* TASK DESCRIPTION: From the line that contains "Click the registration" to the final line of the records below, print each line exactly and leave every picture out.

[Collected data]
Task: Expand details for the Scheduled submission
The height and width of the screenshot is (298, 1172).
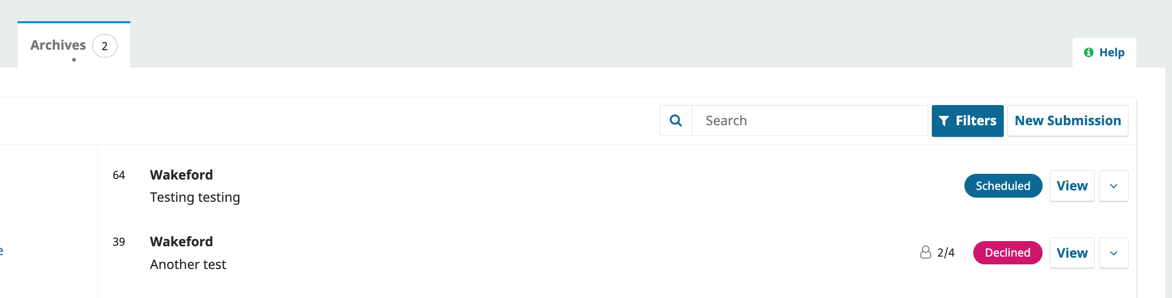Action: 1114,186
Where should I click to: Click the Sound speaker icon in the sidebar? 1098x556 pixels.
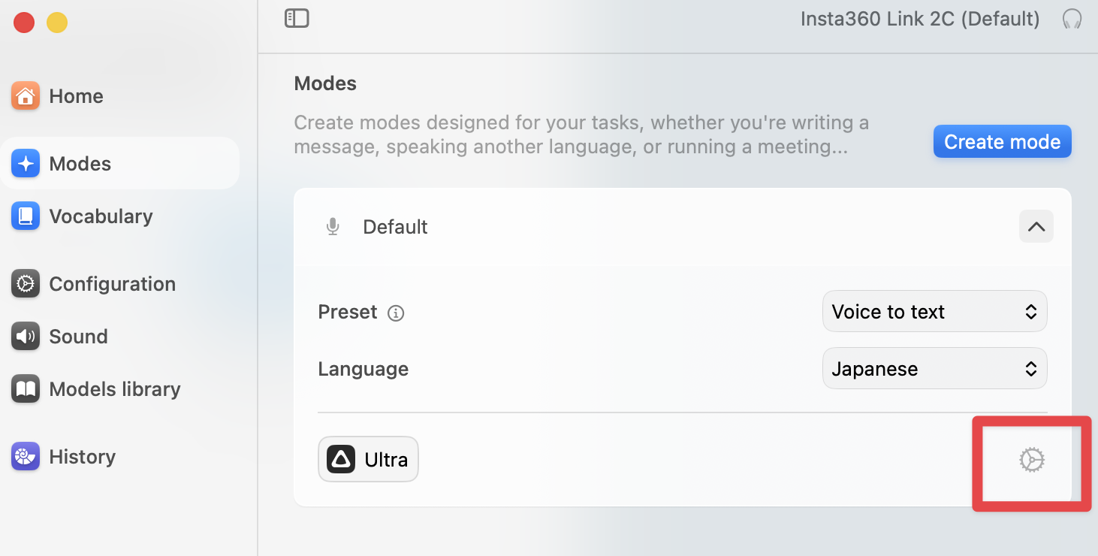tap(26, 337)
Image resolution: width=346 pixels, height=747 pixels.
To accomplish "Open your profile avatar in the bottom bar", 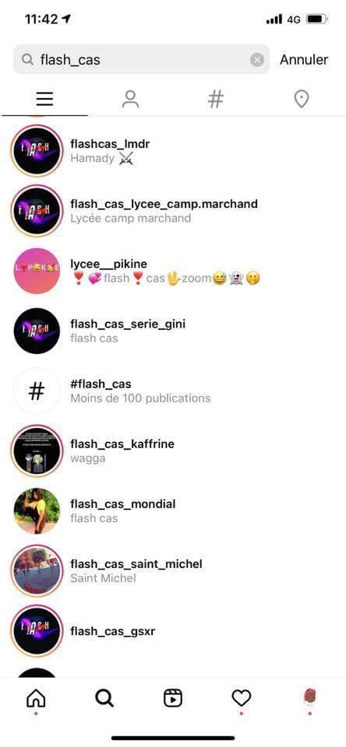I will click(x=309, y=697).
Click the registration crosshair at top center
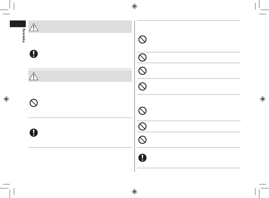This screenshot has height=198, width=269. point(135,6)
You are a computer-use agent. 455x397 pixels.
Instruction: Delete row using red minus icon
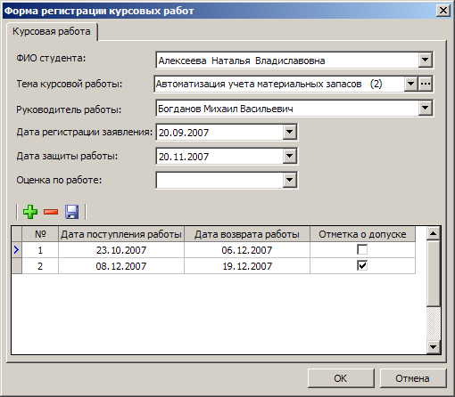click(x=51, y=212)
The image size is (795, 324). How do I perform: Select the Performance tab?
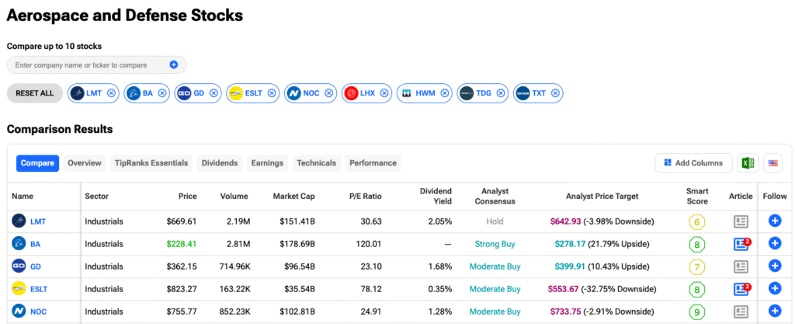point(373,163)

* TASK RESULT:
Click the registration crosshair at top center
This screenshot has height=198, width=269. point(135,6)
You are a computer-use agent. 455x397 pixels.
Instruction: Delete row using red minus icon
click(x=51, y=212)
The image size is (795, 324). How do I perform: Select the Performance tab?
point(373,163)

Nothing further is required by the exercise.